When pigs fly, chickens swimPublished 12:42am Saturday, July 20, 2013
It happened years ago, but I still chuckle about it. Back then, if someone had asked me if chickens could swim, I would have said no, definitely not. I knew without doubt that chicken feathers are not waterproof. I also knew that chickens do not have webbed feet. I had to see a chicken swim before I was convinced. And I did. It happened before my own eyes.
One morning while I buzzed around the house getting ready for work, I noticed our dachshund staring out the sun porch door. She was in a point. I took a second look to convince myself of what I saw—a rooster in the back yard.

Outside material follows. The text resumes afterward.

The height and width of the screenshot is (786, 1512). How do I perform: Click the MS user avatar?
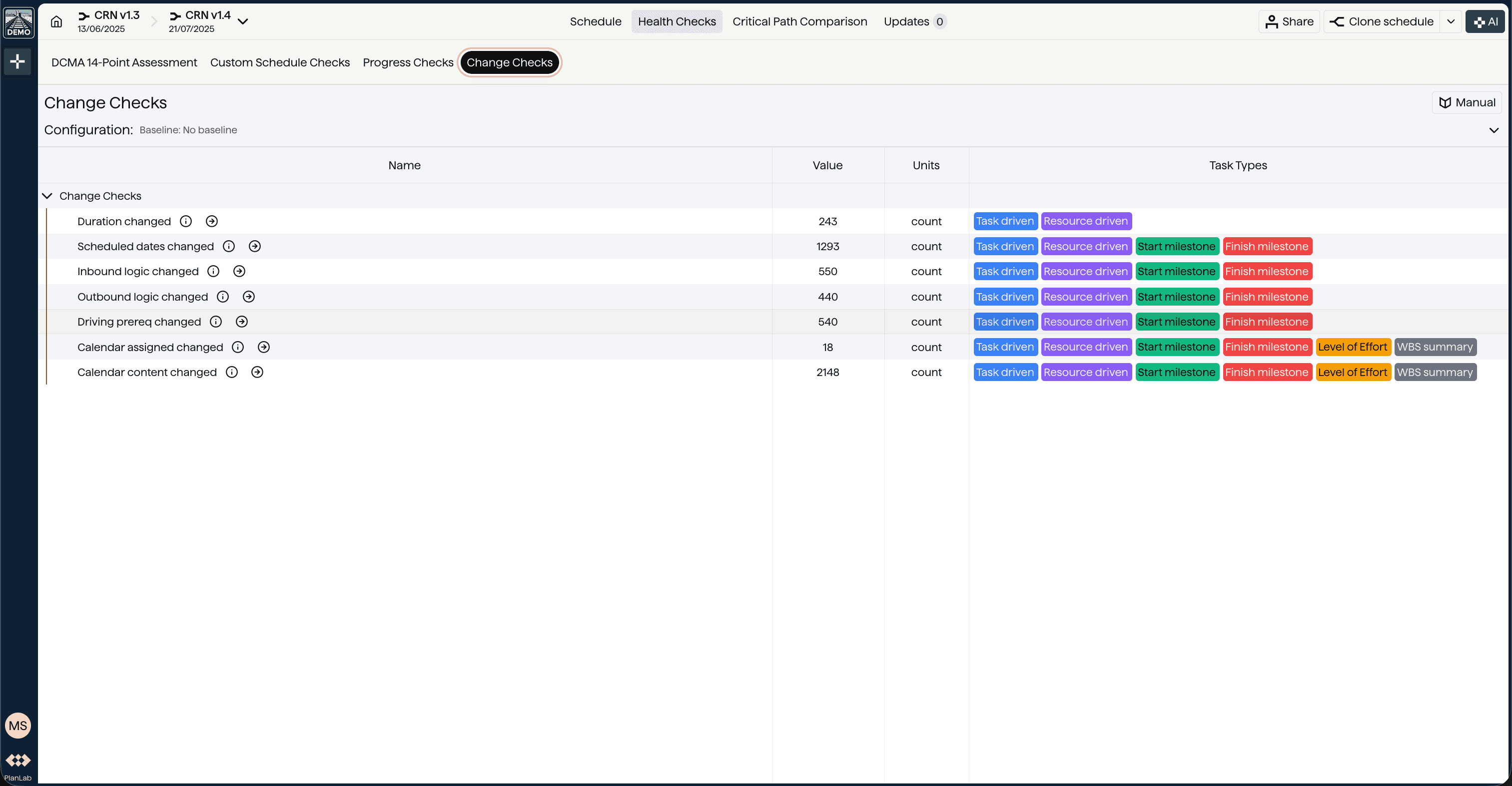17,725
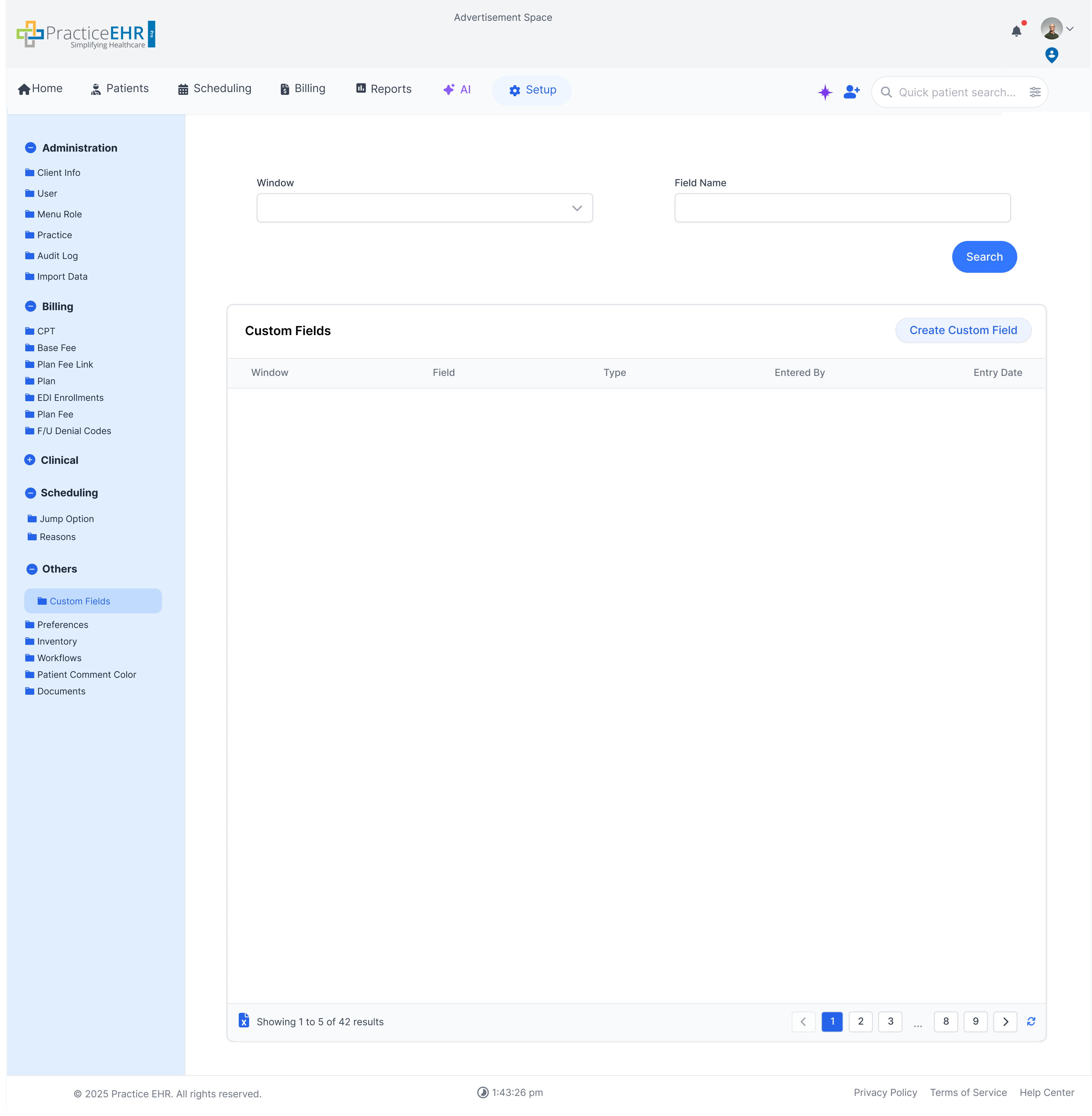Click the Search button
The width and height of the screenshot is (1092, 1116).
tap(984, 256)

“A chicken is in the back yard,” I told my husband. “A what?” he asked. “A chicken, a rooster, out there,” I answered, pointing. He nodded, “Oh, I guess Sam brought it.” Sam, his co-worker, owned egg houses and had lots of hens and quite a few roosters. Apparently, he drove by that morning, tossed the rooster over our fence, and drove away.
The dog wanted outside. The minute her feet hit the ground, a chase ensued. After my husband scolded the dog and herded her back inside, he told me the rooster was for our daughter. She said she wanted one so he passed the word on to Sam.
In a few minutes, he left for work. I found myself staring at that poor, scared rooster huddled against some bushes next to the fence. The dog bounced against the back door, barking and raring to get back outside. I directed her out the front door. She tore out to the back like something wild. When I finally got her inside, I was late to work.
I called our daughter who admitted she asked for the chicken without checking with her husband. She was afraid he wouldn’t be too pleased since they had a garden. I demanded she come get her chicken. “But how will I get it home in the car?” she pleaded.
During our lunch breaks, she rushed over to see the chicken. She broke the news to her husband by telephone. He did not want a chicken. She went outside with her daddy and the dog to see it, anyway. The dog shot across the back yard in pursuit of the rooster. It raced over to the swimming pool, jumped in, and hastily swam across it. My husband met it on the other side. So did the dachshund. My husband managed to prevent bloodshed between dog and fowl. That night he built a little pen for the rooster. It woke us up at daylight the next morning, crowing. We couldn’t keep the rooster. There was no way this was going to work out.
I heaved a sigh of relief when a friend took away our feathered visitor the next day. We didn’t need a repeat performance at the pool. We were convinced. That chicken could, and perhaps out of desperation, did swim.